(Element and text position data)
################
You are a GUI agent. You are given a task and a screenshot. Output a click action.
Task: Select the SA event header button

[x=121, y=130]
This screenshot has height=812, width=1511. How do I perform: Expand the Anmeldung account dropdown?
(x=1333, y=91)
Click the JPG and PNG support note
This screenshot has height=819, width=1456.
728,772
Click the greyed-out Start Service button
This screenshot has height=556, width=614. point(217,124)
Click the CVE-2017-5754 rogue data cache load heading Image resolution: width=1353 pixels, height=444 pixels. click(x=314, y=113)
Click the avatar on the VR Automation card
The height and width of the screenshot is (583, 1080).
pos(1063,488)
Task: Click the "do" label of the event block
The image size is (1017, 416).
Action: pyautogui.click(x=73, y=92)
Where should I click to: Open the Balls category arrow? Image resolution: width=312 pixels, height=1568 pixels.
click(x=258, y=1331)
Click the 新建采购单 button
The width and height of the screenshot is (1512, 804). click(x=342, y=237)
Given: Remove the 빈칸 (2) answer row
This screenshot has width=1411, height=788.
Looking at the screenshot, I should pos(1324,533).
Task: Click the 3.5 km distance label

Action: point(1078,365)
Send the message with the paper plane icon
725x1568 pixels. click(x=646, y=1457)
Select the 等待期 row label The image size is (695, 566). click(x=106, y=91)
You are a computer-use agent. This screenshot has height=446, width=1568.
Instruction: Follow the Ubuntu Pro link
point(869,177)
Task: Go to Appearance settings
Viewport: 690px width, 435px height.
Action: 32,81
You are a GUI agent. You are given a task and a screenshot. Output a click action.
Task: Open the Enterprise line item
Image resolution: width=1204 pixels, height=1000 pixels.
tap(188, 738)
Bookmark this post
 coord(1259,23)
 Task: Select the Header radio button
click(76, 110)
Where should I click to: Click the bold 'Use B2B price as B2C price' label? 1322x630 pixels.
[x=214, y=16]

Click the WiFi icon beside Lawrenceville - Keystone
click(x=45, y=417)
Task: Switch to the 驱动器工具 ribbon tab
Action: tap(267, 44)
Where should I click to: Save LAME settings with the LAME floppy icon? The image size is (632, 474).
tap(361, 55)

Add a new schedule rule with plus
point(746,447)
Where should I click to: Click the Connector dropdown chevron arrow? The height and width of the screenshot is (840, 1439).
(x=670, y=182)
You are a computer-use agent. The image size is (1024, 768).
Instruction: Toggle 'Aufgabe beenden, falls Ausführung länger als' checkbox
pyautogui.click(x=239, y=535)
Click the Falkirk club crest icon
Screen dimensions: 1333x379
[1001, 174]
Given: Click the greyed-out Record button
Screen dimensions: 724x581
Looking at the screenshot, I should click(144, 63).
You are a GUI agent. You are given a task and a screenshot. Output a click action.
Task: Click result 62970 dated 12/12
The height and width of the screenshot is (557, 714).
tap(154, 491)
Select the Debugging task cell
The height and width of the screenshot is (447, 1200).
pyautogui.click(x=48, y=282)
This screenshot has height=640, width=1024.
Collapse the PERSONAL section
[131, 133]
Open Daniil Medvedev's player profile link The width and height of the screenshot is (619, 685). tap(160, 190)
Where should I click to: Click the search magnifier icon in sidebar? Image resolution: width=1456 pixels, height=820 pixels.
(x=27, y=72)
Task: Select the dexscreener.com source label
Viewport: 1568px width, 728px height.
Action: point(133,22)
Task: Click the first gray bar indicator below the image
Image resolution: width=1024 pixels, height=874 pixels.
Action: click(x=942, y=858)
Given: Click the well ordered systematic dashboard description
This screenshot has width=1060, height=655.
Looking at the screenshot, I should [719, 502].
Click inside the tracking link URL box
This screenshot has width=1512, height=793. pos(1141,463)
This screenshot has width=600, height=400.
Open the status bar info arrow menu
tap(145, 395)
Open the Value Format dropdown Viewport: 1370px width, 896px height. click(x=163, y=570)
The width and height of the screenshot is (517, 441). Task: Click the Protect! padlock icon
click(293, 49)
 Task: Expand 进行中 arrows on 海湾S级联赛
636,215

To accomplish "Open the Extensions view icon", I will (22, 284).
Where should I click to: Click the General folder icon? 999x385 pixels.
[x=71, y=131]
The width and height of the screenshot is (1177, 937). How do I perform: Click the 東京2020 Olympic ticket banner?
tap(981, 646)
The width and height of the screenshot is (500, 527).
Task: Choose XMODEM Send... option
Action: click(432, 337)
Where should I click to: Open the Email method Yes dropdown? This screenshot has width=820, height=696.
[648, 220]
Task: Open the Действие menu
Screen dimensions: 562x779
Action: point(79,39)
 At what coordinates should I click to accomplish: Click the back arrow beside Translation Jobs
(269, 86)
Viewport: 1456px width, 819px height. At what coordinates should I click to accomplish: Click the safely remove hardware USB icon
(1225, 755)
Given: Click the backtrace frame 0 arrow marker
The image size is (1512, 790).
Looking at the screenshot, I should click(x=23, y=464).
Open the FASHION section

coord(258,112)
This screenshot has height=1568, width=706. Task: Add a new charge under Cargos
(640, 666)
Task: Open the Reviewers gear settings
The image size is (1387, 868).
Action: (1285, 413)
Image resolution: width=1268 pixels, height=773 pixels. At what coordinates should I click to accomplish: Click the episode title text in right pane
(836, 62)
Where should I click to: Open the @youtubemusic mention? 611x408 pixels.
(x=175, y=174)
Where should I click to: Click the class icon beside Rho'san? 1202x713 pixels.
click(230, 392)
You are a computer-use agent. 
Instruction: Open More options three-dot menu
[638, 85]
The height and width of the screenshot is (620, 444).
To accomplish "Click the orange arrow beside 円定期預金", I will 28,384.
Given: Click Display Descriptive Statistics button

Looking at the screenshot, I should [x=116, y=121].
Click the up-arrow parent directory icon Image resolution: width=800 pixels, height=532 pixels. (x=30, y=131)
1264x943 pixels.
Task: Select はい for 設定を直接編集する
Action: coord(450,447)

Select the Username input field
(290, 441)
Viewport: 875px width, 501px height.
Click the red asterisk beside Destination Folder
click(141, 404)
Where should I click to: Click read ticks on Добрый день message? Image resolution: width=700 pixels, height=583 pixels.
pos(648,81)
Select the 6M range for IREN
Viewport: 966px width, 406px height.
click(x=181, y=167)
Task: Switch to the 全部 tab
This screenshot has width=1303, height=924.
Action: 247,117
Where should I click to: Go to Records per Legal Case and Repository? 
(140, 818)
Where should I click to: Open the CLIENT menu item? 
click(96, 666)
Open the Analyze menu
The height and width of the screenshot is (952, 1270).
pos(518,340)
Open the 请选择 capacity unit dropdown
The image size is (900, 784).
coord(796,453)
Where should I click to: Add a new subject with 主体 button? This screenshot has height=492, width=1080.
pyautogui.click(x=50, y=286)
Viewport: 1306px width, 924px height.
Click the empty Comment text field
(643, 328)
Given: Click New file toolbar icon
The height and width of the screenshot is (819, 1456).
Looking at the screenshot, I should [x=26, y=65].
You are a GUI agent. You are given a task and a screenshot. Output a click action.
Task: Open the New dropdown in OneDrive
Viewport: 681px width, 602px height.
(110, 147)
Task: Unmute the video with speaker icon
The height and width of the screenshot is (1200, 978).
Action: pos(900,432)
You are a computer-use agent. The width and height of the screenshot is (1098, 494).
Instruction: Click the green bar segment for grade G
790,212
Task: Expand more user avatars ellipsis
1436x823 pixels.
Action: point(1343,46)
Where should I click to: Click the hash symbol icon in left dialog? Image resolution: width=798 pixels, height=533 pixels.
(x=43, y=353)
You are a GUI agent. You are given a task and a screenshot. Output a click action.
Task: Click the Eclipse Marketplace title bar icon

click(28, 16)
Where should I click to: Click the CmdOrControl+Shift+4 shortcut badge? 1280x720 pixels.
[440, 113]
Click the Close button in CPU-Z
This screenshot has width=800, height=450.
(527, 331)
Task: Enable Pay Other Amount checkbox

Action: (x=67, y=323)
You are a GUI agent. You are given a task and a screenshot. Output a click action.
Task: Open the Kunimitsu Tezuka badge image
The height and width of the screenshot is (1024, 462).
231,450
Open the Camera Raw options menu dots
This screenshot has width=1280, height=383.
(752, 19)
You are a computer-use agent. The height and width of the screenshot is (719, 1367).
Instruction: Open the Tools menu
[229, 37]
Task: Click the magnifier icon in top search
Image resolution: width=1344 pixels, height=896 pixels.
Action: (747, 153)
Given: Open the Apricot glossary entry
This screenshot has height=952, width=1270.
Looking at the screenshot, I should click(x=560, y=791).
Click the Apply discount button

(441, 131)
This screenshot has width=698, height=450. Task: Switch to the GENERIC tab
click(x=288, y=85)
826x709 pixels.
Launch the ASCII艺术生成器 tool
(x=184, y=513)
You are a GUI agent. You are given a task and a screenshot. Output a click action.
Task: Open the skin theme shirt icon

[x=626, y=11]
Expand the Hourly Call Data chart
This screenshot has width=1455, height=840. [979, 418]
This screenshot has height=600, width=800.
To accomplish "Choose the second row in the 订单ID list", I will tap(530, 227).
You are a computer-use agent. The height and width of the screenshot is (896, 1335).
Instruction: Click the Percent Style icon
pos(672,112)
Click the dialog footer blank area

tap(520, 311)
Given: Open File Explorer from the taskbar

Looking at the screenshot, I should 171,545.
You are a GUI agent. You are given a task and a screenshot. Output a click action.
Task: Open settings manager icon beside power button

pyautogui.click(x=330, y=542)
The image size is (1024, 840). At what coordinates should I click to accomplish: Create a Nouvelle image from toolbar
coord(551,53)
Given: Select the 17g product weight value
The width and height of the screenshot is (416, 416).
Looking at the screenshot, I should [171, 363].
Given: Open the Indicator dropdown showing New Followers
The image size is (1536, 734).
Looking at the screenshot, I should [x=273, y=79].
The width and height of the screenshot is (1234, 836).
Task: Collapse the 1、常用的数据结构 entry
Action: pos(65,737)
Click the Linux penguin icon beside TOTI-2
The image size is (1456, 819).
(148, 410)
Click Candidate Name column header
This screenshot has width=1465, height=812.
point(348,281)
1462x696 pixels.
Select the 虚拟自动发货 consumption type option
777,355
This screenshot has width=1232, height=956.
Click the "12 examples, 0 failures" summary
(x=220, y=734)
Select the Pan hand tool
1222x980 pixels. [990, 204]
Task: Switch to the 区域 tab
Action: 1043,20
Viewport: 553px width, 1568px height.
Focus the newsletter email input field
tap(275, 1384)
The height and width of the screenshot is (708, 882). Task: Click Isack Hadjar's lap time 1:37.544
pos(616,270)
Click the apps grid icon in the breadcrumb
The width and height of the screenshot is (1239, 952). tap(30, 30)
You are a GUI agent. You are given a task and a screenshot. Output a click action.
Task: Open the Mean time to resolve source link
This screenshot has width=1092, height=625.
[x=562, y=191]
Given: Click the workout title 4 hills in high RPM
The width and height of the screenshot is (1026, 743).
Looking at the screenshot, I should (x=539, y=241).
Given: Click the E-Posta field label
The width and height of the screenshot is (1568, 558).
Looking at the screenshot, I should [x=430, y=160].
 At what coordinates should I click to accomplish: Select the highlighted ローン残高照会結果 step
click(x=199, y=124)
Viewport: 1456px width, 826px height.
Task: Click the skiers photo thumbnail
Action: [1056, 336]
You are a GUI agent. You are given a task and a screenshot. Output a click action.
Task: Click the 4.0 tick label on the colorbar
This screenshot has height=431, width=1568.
################
### Task goal:
Rewrite the lines of the data above, starting at the line that contains "Click the WiFi" and ending at the line that contains "Looking at the screenshot, I should [719, 502].", with "greyed-out" replaced by "grayed-out" and everything else unchanged.

### Solution to this exercise:
Click the WiFi icon beside Lawrenceville - Keystone
click(x=45, y=417)
Task: Switch to the 驱动器工具 ribbon tab
Action: tap(267, 44)
Where should I click to: Save LAME settings with the LAME floppy icon? The image size is (632, 474).
tap(361, 55)

Add a new schedule rule with plus
point(746,447)
Where should I click to: Click the Connector dropdown chevron arrow? The height and width of the screenshot is (840, 1439).
(x=670, y=182)
You are a computer-use agent. The image size is (1024, 768).
Instruction: Toggle 'Aufgabe beenden, falls Ausführung länger als' checkbox
pyautogui.click(x=239, y=535)
Click the Falkirk club crest icon
Screen dimensions: 1333x379
[1001, 174]
Given: Click the grayed-out Record button
Screen dimensions: 724x581
Looking at the screenshot, I should click(144, 63).
You are a GUI agent. You are given a task and a screenshot. Output a click action.
Task: Click result 62970 dated 12/12
The height and width of the screenshot is (557, 714).
tap(154, 491)
Select the Debugging task cell
The height and width of the screenshot is (447, 1200).
pyautogui.click(x=48, y=282)
This screenshot has height=640, width=1024.
Collapse the PERSONAL section
[131, 133]
Open Daniil Medvedev's player profile link The width and height of the screenshot is (619, 685). tap(160, 190)
Where should I click to: Click the search magnifier icon in sidebar? Image resolution: width=1456 pixels, height=820 pixels.
(x=27, y=72)
Task: Select the dexscreener.com source label
Viewport: 1568px width, 728px height.
Action: point(133,22)
Task: Click the first gray bar indicator below the image
Image resolution: width=1024 pixels, height=874 pixels.
Action: click(x=942, y=858)
Given: Click the well ordered systematic dashboard description
This screenshot has width=1060, height=655.
Looking at the screenshot, I should [719, 502].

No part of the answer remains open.